Kirkus Reviews QR Code
EDEN’S OUTCASTS by John Matteson Kirkus Star

EDEN’S OUTCASTS

The Story of Louisa May Alcott and Her Father

by John Matteson

Pub Date: Aug. 1st, 2007
ISBN: 978-0-393-05964-9
Publisher: Norton

Neatly interlaced biography profiles a father of New England Transcendentalism and his bestselling daughter.

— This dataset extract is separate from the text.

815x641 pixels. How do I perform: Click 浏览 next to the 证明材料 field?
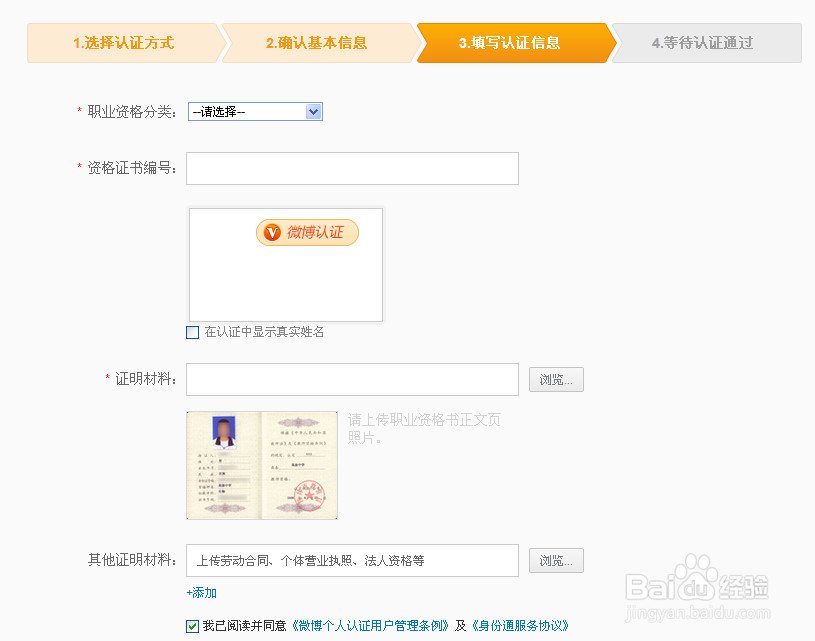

Bronson and Louisa May Alcott shared a birthday (November 29, 1799 and 1832 respectively) and died within 40 hours of each other in 1888. As Matteson (English/John Jay College) ably shows in his debut, their lives were inextricably intertwined, even during the occasional brief periods when they lived apart. After offering a snapshot of a low point in Bronson’s life, the 1837 auction of furniture, supplies and books from his beloved, failing Temple School, the narrative moves back to his birth on a Connecticut farm and proceeds chronologically thereafter. Young Bronson mystified his parents with his passion for reading. With little formal education, he traveled as a peddler before devoting the rest of his life to educating others—sometimes in schools, sometimes in lectures and “conversations,” sometimes in his writings. Matteson shows all facets of Bronson’s character: his fierce work ethic, his feckless financial ways (the Alcotts were perennially saved from ruin by the kindnesses of friends), his loyalty to his family. An early and ferocious opponent of slavery, he could be a remarkably clear thinker, but he was also clueless about his own foolishness and irresponsibility. Louisa, a tomboy with a temper, seemed at times the living refutation of her father’s genial theories about human development. In her childhood, she sat at the knees of Emerson, Thoreau and other Concord notables. While serving as a nurse during the Civil War, she became severely ill and was treated with a toxic, mercury-based medication that caused her much suffering and shortened her life. Matteson capably describes Louisa’s feverish devotion to her family and to her writing, the failures in love, the struggles to succeed that came to fruition with the publication of Little Women, her subsequent celebrity, travels and literary triumphs.

Carefully researched and sensitively written. Essential.